> [Exercise brief]: Please write what comes next in the essay on writer's block below, picking up after its final sentence.

-- start Text to read --

"If you can dream it, you can do it." Walt Disney

Writer’s Block

Fact or Fiction:

            Some writers do not believe in writer’s block. However, for me, writer’s block is not a myth or a fragment of my imagination. What I found most useful was discovering why I was being blocked and what I could do to stop the loop once it started.

            Sometimes it felt like the blinking cursor was laughing at me or testing me by consistently blinking at me. Minutes go by and I finally get bored and move on. 

            Besides the fact that I get easily distracted. The PC game I am hooked on calls to me and I enter the battleground. And I stay there for about three hours. Death on the field does not stop me from playing. I wish that was the same for writing. 

            Then I will turn on my favorite show and play a puzzle or two or a card game on my tablet. Once my eyes blur from staring at a bright screen, I switch it up to coloring in my adult coloring book and that will keep me busy for a couple of hours.

            By the time I glance at the clock, the whole day has gone by and I have accomplished nothing but a colored page in my coloring book, a couple losses and wins of cards, and a few victories and deaths on the battlefield of my favorite PC game. 

            How in the world did I accomplish the completion of two novels?

            Through trial and error, I discovered what worked for me and what did not work for me.

What Did NOT Work For Me

            Coffee shop or the library. A coffee shop was too loud, too distracting, and if there was a cute guy there, all I did was stare at him instead of my blinking cursor. He was more appealing to look at. 

            The library was so quiet I spent the day looking around for a distraction. The silence gave me the time and opportunity for my mind to travel somewhere else. Usually I landed in the twilight zone, which ended up being extremely unproductive.

            Afternoons–I do not understand, but around 2 or 2:30 pm, I completely shut down and I have to take a nap.

            Music-especially music with words. I like to sing and that is all I do when a song I like is playing.

            Turning off the internet–shutting me off from the world causes anxiety. I need to be able to search whether it’s for a product or for research on my novel.

-- end Text to read --
-- start Collected data --

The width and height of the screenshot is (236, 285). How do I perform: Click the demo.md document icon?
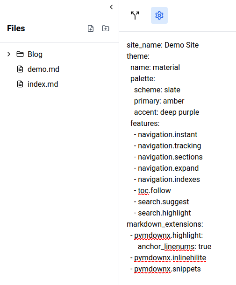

-- end Collected data --

> [Output for this task]:
            Running errands–shopping in a store makes me tired. I have a lot of anxiety shopping inside a store, so by the time I get home from running around; I am too exhausted to do anything else.

            Taking a walk–makes me tired and then I do not have the energy to sit and work. Writing requires a lot of brain work. 

What Worked For Me

            Finding the time of day when I am most alert and productive was helpful. It turned out to be early morning and late at night.

            Coffee–tons of coffee, making a cup first thing every morning is required.

            I am easily distracted and a huge procrastinator, so if I stop and do something else that I hate, I will sit back down and get back to work. For example, I hate housework. I will do anything but housework.

            Having an organized desk. If my desk is messy and I can’t find anything, all I do is think about cleaning it. So, if I make sure it is clean, I don’t constantly think about it.

            Setting a time limit on my games. If my favorite game calls to me, I set an alarm to stop playing.

            Music from a soundtrack, no words.

            Taking a shower–sounds weird, but some of my best ideas come from the healing power of hot water.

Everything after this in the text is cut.